Assunzioni e macchinari Ecco le richieste al ministro

21 Giugno 2018

L’assessore Paolucci non si presenta. Ma il suo direttore fa le domande a Grillo Muraglia: «Occorrono personale e tecnologia. Lei ha promesso la sua vicinanza»

PESCARA. Le hanno fatto trovare anche un mazzo di fiori gli assessori della Commissione Salute delle Regioni che, ieri mattina a Roma, hanno in incontrato il nuovo ministro della Salute, Giulia Grillo, esponente dei 5 Stelle e competente in materia essendo un medico. All’incontro l’Abruzzo ha avuto un ruolo da protagonista perché il direttore del dipartimento Salute e Welfare ha potuto rivolgere domande al ministro sui problemi della nostra sanità. E Giulia Grillo ha risposto impegnandosi a mantenere un colloquio costante con le Regioni con l’obiettivo di eliminare le differenza tra Nord, Centro e Sud d’Italia in materia di prestazioni e spese sanitarie.
Chi si aspettava scintille tra la Regione targata Pd e il ministro grillino è rimasto a bocca asciutta. «Dopo averle portato i saluti dell’assessore Silvio Paolucci», dice al Centro Angelo Muraglia, «ho sottoposto al ministro una serie di problematiche come quella delle liste d’attesa e gli sforamenti dei tetti della spesa farmaceutica.

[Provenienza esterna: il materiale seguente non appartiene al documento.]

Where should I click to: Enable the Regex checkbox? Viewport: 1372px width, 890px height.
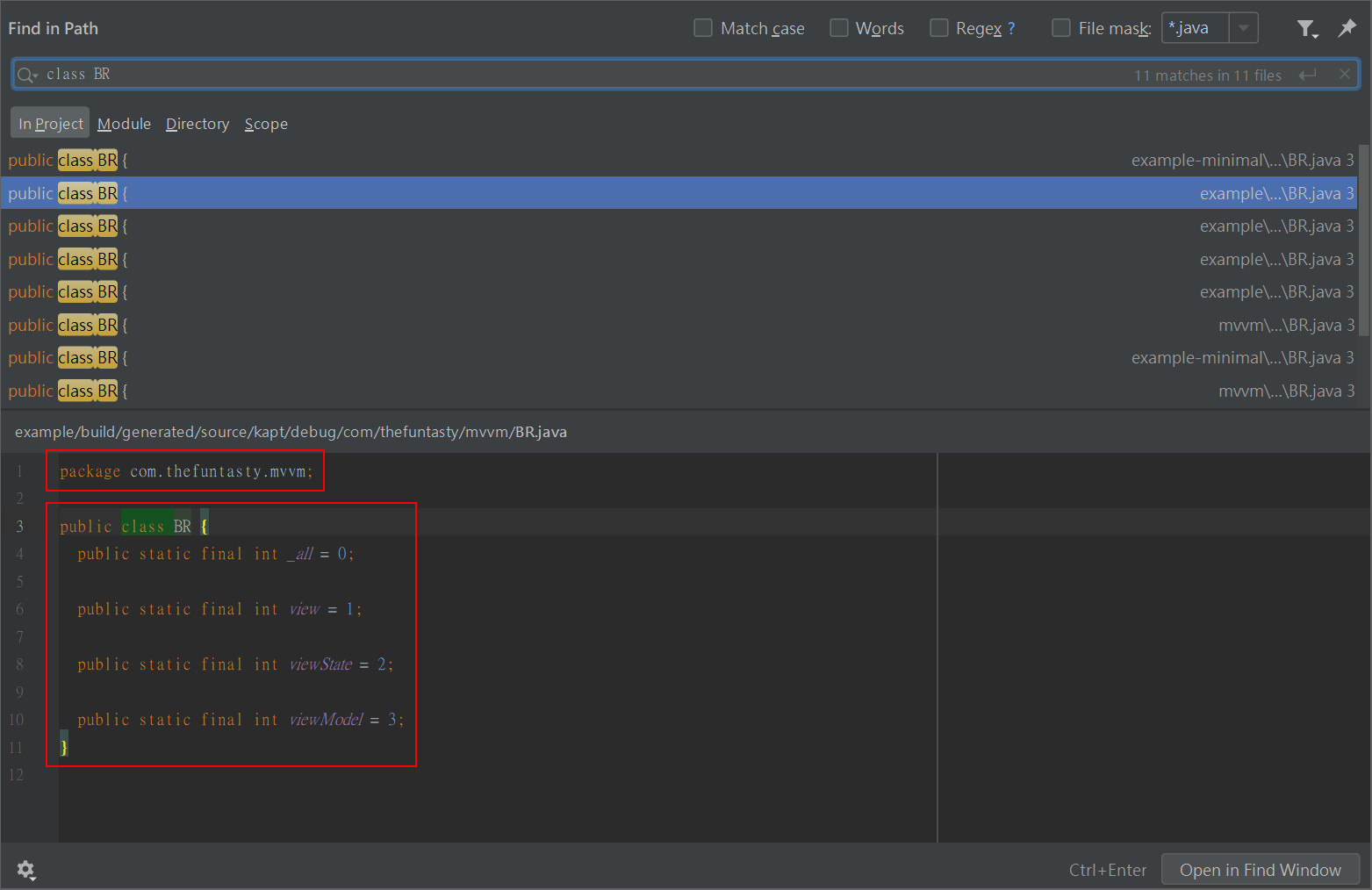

Nel primo caso, in particolare, ho fatto notare che occorre innanzitutto sbloccare la norma sulla spesa per il personale che è ancora ferma a 14 anni fa, quindi ai tetti stabiliti nel 2004, meno l’1,4 per cento, così come è necessario l’ammodernamento delle strutture tecnologiche. L’assunzione di nuovo personale e l’acquisto di nuovi macchinari sono le possibili soluzioni per tentare di abbattere le attese anche se nella sanità accade che l’aumento dell’offerta comporta sempre una crescita di domande», spiega Muraglia che aggiunge: «In sanità la domanda diventa illimitata se non c’è appropriatezza delle prescrizioni da parte del medico». L’incontro con il ministro è stato voluto dalla Commissione salute, presieduta da Antonio Saitta, assessore alla Sanità del Piemonte. Ma non tutti gli assessori regionali hanno partecipato di persona. Non c’è stato quindi un caso Abruzzo, per l’assenza dichiarata in anticipo da Paolucci che ieri, dopo una fugace apparizione al convegno pescarese con il giurista Sabino Cassese, si è recato all’Aquila per la Commissione vigilanza sull’ospedale declassato di Guardiagrele. A Roma molti assessori, tra cui quelli di Marche, Molise e Puglia, sono stati sostituiti da direttori di dipartimento. «Poi ho sollevato il problema delle scuole di specializzazione», prosegue Muraglia. «Noi vorremmo assumere pediatri, anestesisti rianimatori, chirurghi, ma la platea degli specialisti non ci permette di farlo perché le borse di studio messe a disposizione dal Miur non sono sufficienti. Ho quindi posto al ministro questo caso insieme al problema della nostra edilizia sanitaria che è obsoleta».
Come ha risposto Giulia Grillo? «È stata corretta, chiara e trasparente», afferma Muraglia, «concorda su ciò che abbiamo detto ed ha garantito la sua collaborazione. Sulle liste d’attesa vuole intraprendere un discorso con tutte le Regioni per far sì che non ci sia più una sanità a velocità diverse». E sull’Abruzzo? «Le ho detto», conclude Muraglia, «che noi siamo in piano di rientro dal 2007, che siamo stati commissariati dal 2008 fino al 2016 e che siamo usciti dal commissariamento grazie agli sforzi di tutti gli abruzzesi. Ma adesso vorremmo riqualificare il nostro sistema attraverso investimenti in edilizia, tecnologia e risorse umane».